A federal judge threw out Blake Lively’s sexual harassment, defamation, and conspiracy claims against her former co-star Justin Baldoni on Thursday, gutting the core of a lawsuit that dominated Hollywood headlines for months and stripping away 10 of the actress’s 13 original claims weeks before trial.

U.S. District Judge Lewis J. Liman’s ruling leaves Lively with a significantly narrowed case heading into a May 18 trial date. Only two retaliation claims and a breach of contract claim survived the decision, a far cry from the sweeping legal assault Lively launched in December 2024.

The dismissal hinged on a straightforward legal classification. Lively’s team acknowledged the court found she was an independent contractor, not an employee, a distinction that barred her from bringing a federal sexual harassment claim under Title VII. That’s a basic threshold question, and the judge answered it against her.

A 152-page ruling that gutted the case

Judge Liman’s decision ran 152 pages, dismissing claims of sexual harassment, defamation, and conspiracy while allowing three claims, breach of contract, retaliation, and aiding and abetting retaliation, to proceed. Every claim against the individual defendants, including Baldoni, film producer Jamey Heath, Steve Sarowitz, Melissa Nathan, and Jennifer Abel, was dismissed.

That is not a minor procedural trim. It is a wholesale rejection of the most serious allegations Lively made public.

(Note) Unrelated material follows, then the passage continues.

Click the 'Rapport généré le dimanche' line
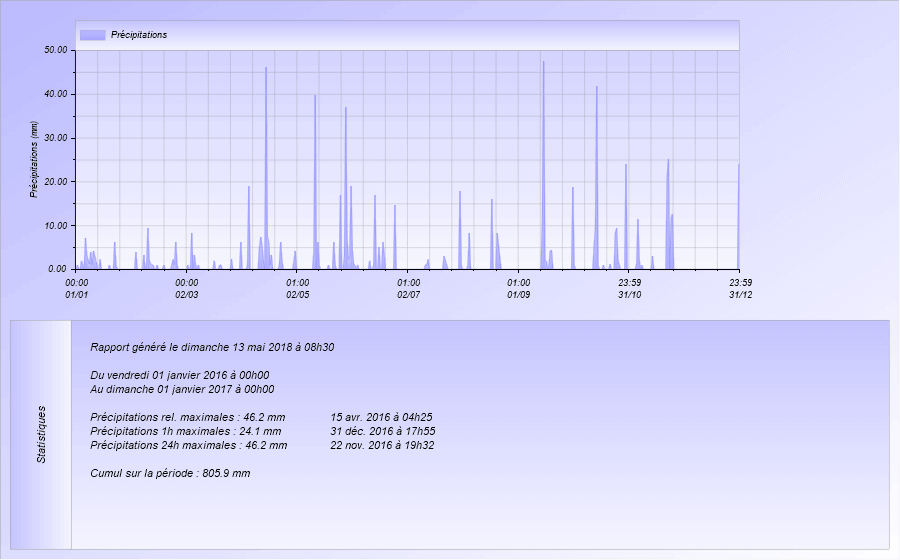Screen dimensions: 900x560 tap(212, 348)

Lively originally filed a complaint with the California Civil Rights Department before bringing the matter to federal court, detailing allegations of sexual harassment, retaliation, intentional infliction of emotional distress, negligence, and more against Baldoni and Heath. The claims drew enormous media attention and shaped public perception of both actors long before a judge weighed the evidence.

Both sides claim momentum

Lively’s attorney, Sigrid McCawley, shared a statement with Fox News Digital framing the ruling as a narrow setback rather than a defeat:

“This case has always been and will remain focused on the devastating retaliation and the extraordinary steps the defendants took to destroy Blake Lively’s reputation because she stood up for safety on the set, and that is the case that is going to trial.”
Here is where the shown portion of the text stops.